I tried to use this back in late July/early August when I was a patient at BIDMC. It was confusing and I don't think the doc I was seeing at BIDMC Boston was even signed up for this. Why isn't everyone required to at lease sign up, and then let them choose what patients have access to?

As a patient, don't I have a right to access my med record without having to call the nice old lady who works in the Medical Records Dept. or mail in a form?

Anonymous said...

What happened with Patiemtsite, the EDP project? It seems awfully quiet around it.

Besides that me and my wife are patients at Beth Israel (and our providers there regretably do not use the system), I'm an ex-software development manager and professional records manager and my wife is one of maybe five unique experts nationwide in anonymized health care databases at a large health care data company. My sister in the Netherlands keeps me posted on EDP in Europe as the PR-officer responsible for all IT developments in her large mental health care organization there.

The results are discouraging. Patient record keeping is more 'manual', timeconsuming and costly than ever. Communication between health carre providers in virtually non-existent, which leads to serious health care problems including wrong or absent diagnosis or overmedication.
In the Netherlands (first major health care providing country to mandate EDP) that govenment led EDP project is as good as failed.

The commercial sector in the US, the most capable to do the job, seems to be mainly filling the EDP developemnt departments with people which have no vision nor skills to make it happen.

What happened with showing the health care providers and patients their self-interest in EDP, with selling the product based on rational benefits?

Insurers and health care providers could give patients a discount if they sign up for EDP (it saves tons of money and insurers are certainly hrting for savings now). They could give doctors and labs a better rate if they use EDP. Health care providers using EDP could be given 'preferred status' in many areas with special benefits. And those are just simple examples.

The myth amongst health care providers is that the 'data entry' will cost more time and money.
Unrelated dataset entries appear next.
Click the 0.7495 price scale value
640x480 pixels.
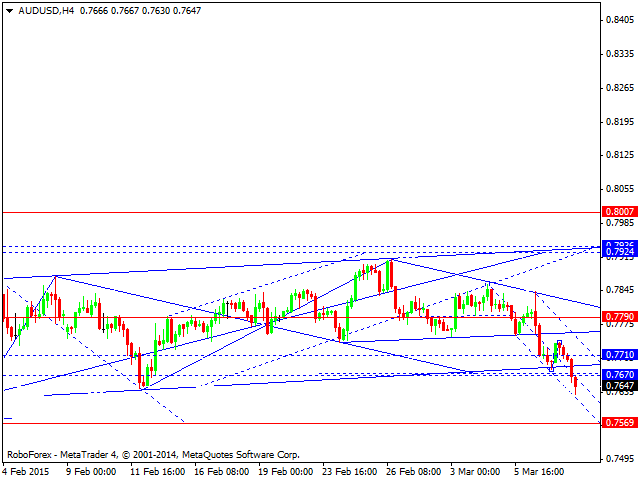[x=620, y=459]
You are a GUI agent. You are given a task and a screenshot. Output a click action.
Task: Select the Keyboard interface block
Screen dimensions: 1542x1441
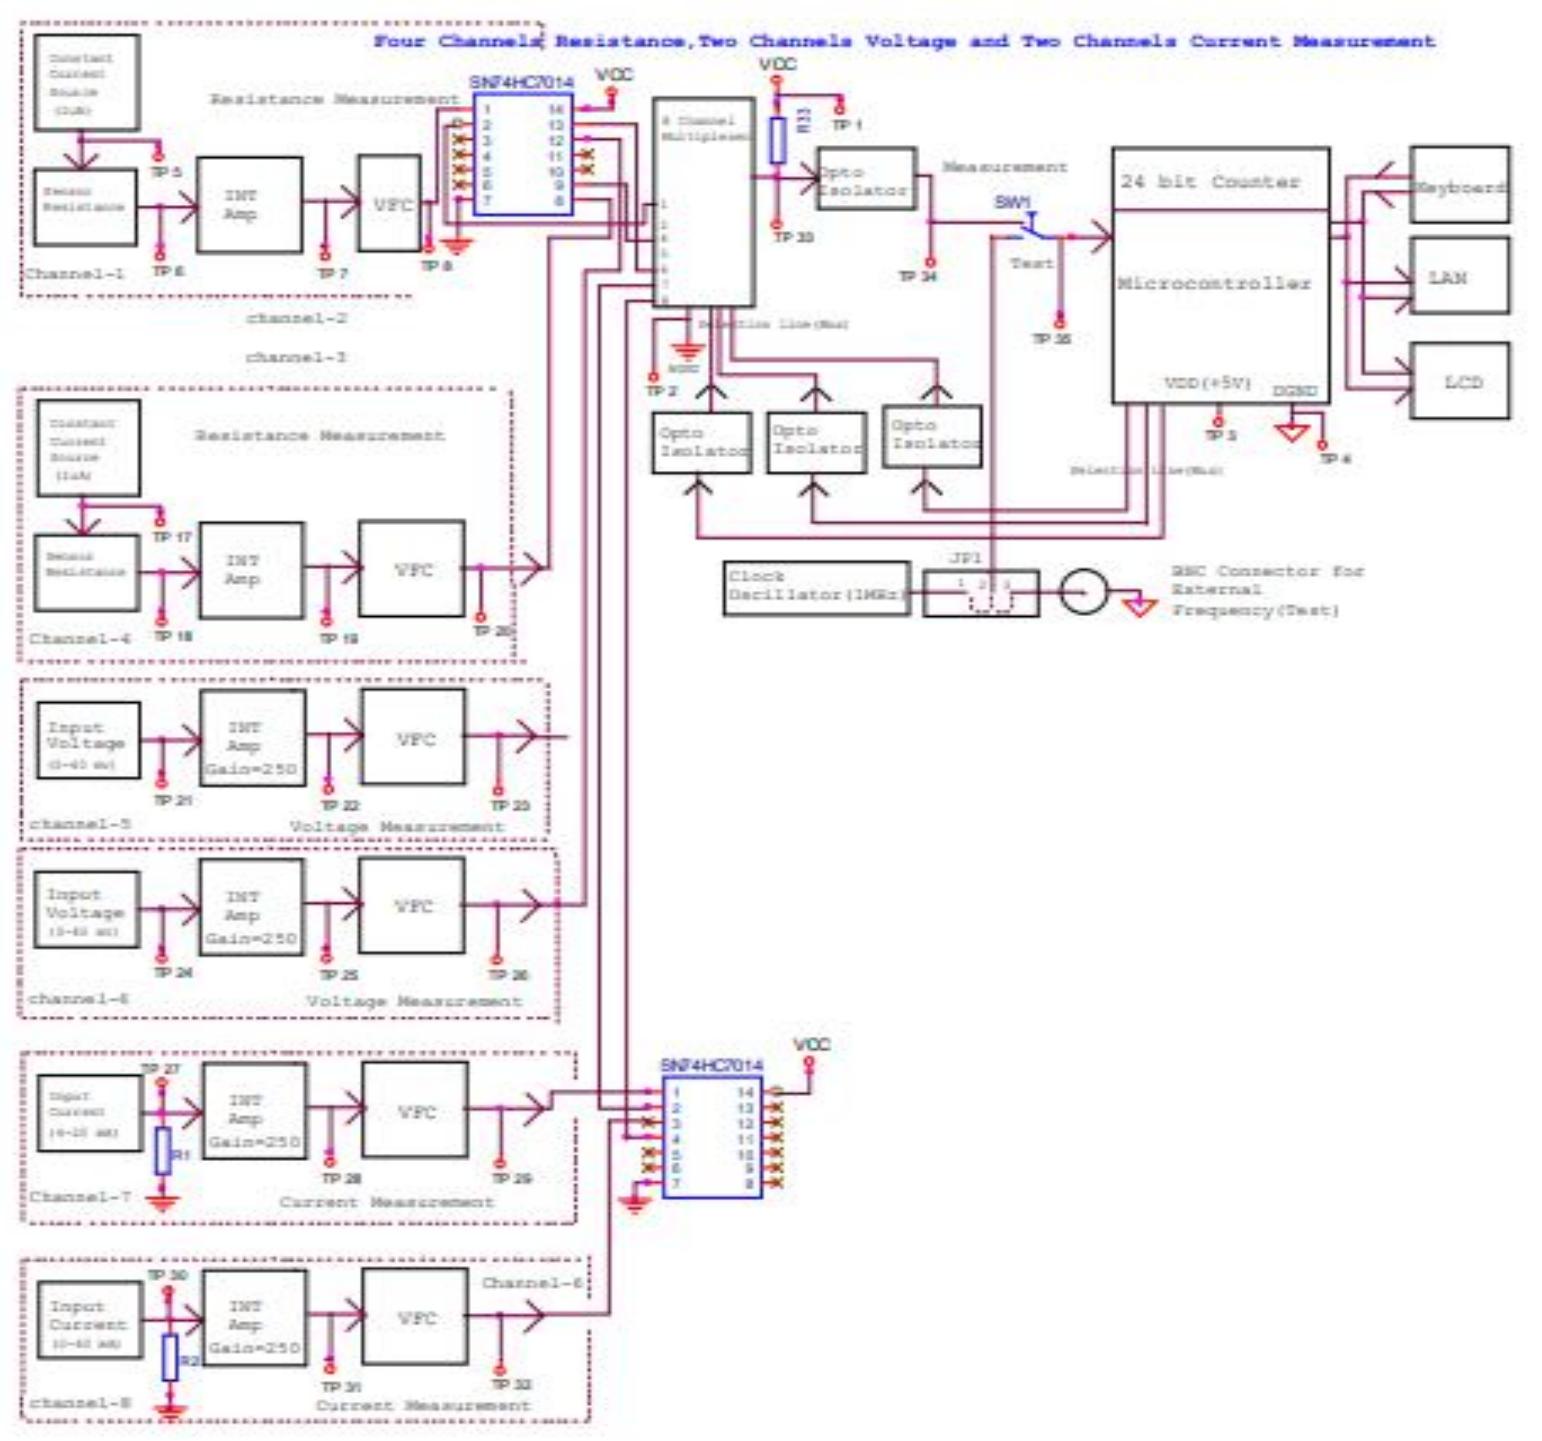tap(1460, 185)
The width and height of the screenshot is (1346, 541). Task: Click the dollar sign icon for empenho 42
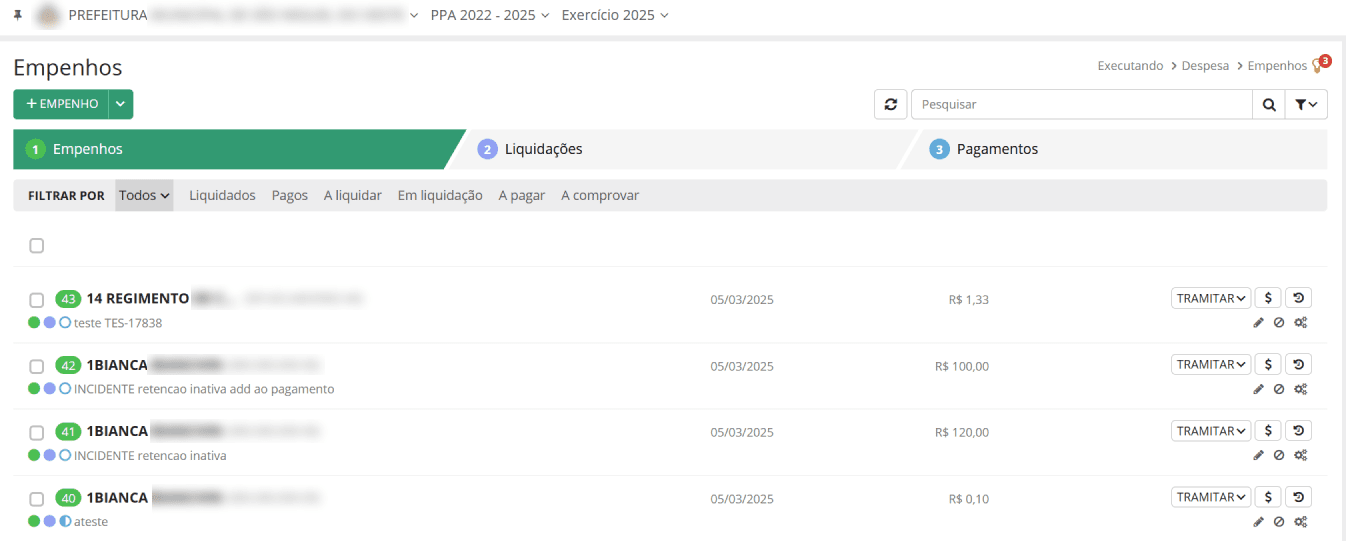(1268, 364)
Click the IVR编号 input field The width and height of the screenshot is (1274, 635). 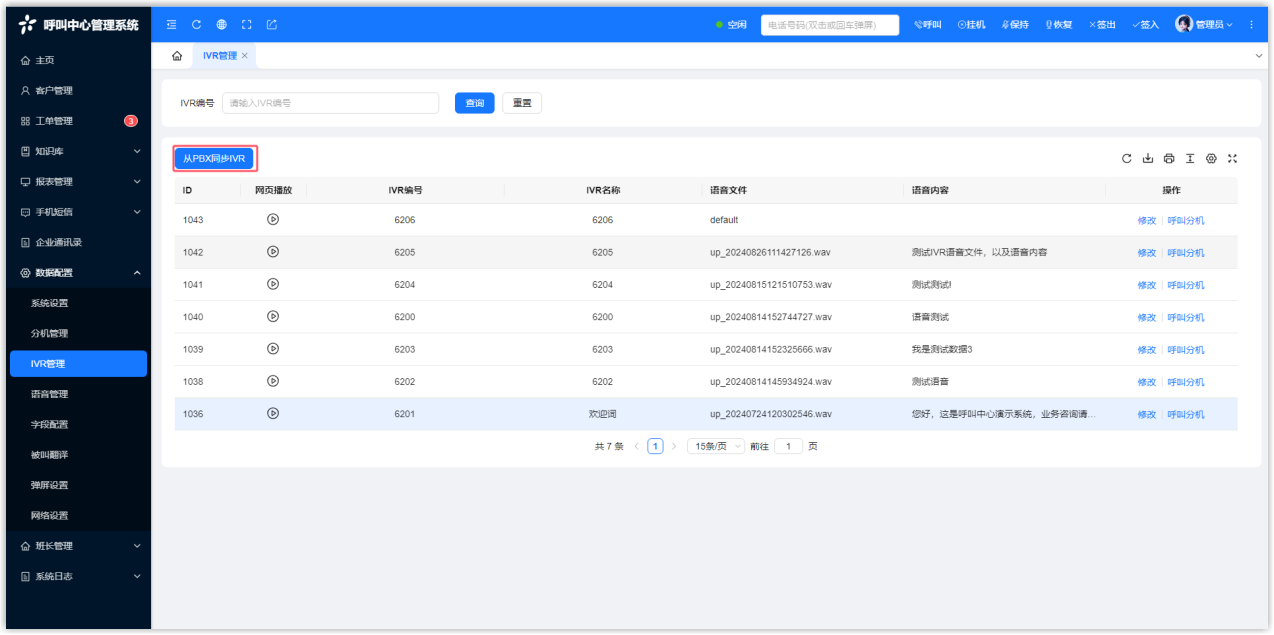coord(330,103)
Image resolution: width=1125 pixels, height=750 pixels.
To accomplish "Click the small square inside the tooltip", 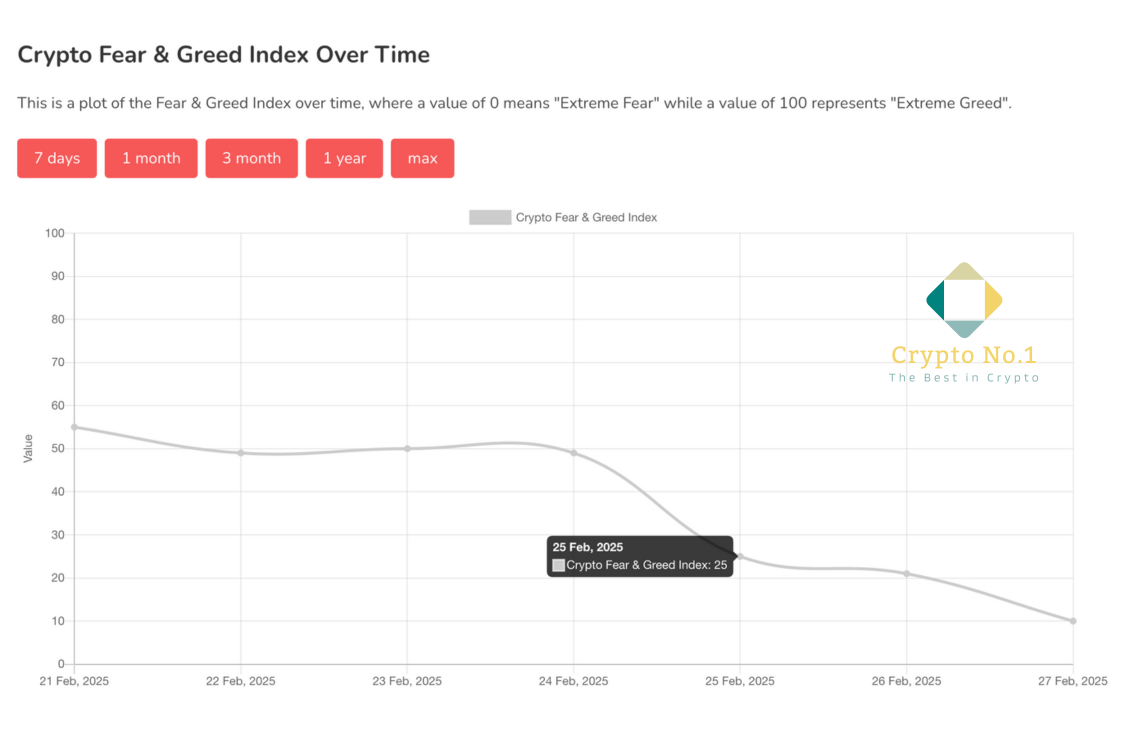I will click(x=559, y=566).
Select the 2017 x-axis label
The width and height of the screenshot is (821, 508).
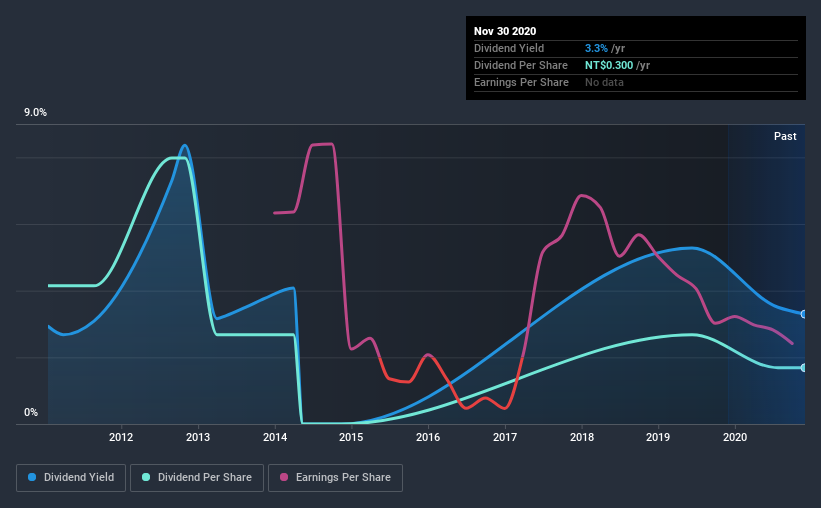(505, 437)
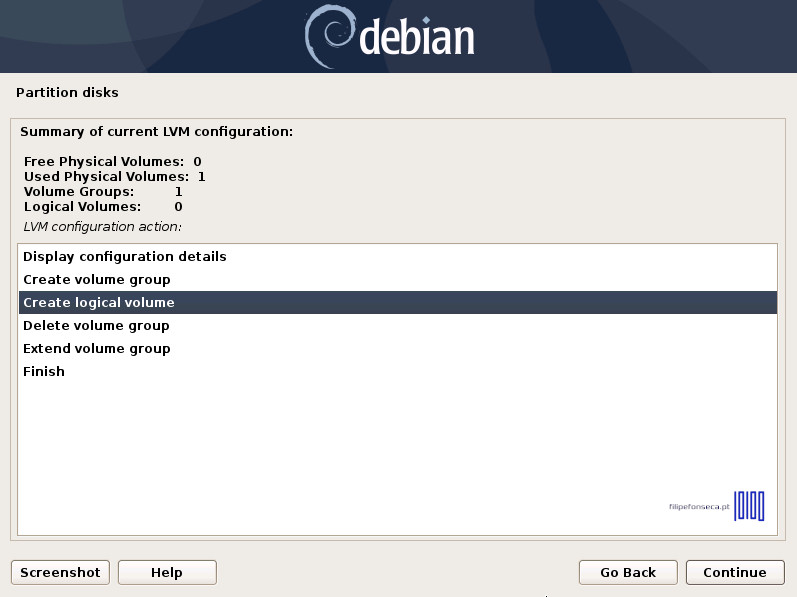Viewport: 797px width, 597px height.
Task: Click the LVM configuration action label
Action: coord(102,227)
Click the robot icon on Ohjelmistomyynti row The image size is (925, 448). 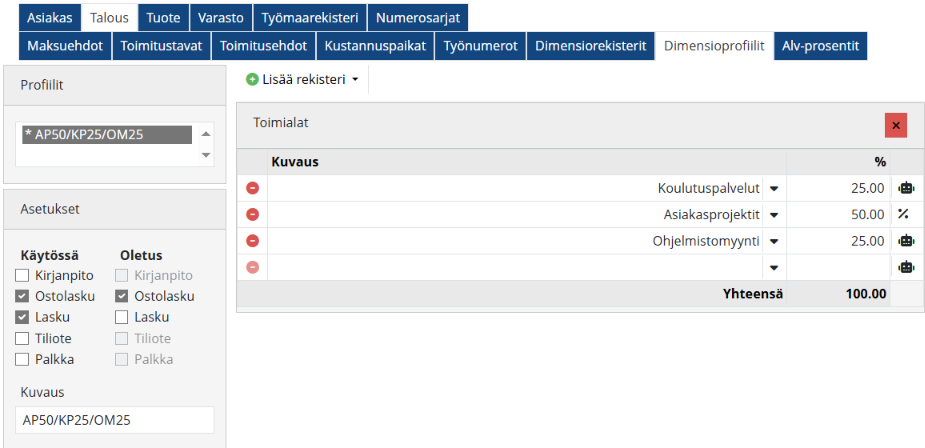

It should not, especially if integrated with the 'insurance related' processes, so the financial process. Imagine if a patient pre-records his patient information in an electronic record instead of the manual form. It means that the 'bookeepre' at the counter of each doctor's office would have virtually no work with that, not with data entry nor with transferring the data to others.

It is also an opportunity to revamp currrent office processes at the health care providers. Most doctors I have met, have badly organized office staff, who still keep records mostly manually and ask patients at every visit again the same information, antagonizing the patients as well, who know by now that things coudl be better (most use computers at home).

An 'office management review service' by real 'experts' should lift the quality and productivity in those offices and implement EDP at the same time.

Such a project is mainly 'a people thing', not a 'technology thing'. Patientsite, so EDP, can easily be adopted if the people are brought on board, both by training and by hiring the right people.

Why is this not happening in EDP? Am I missing something?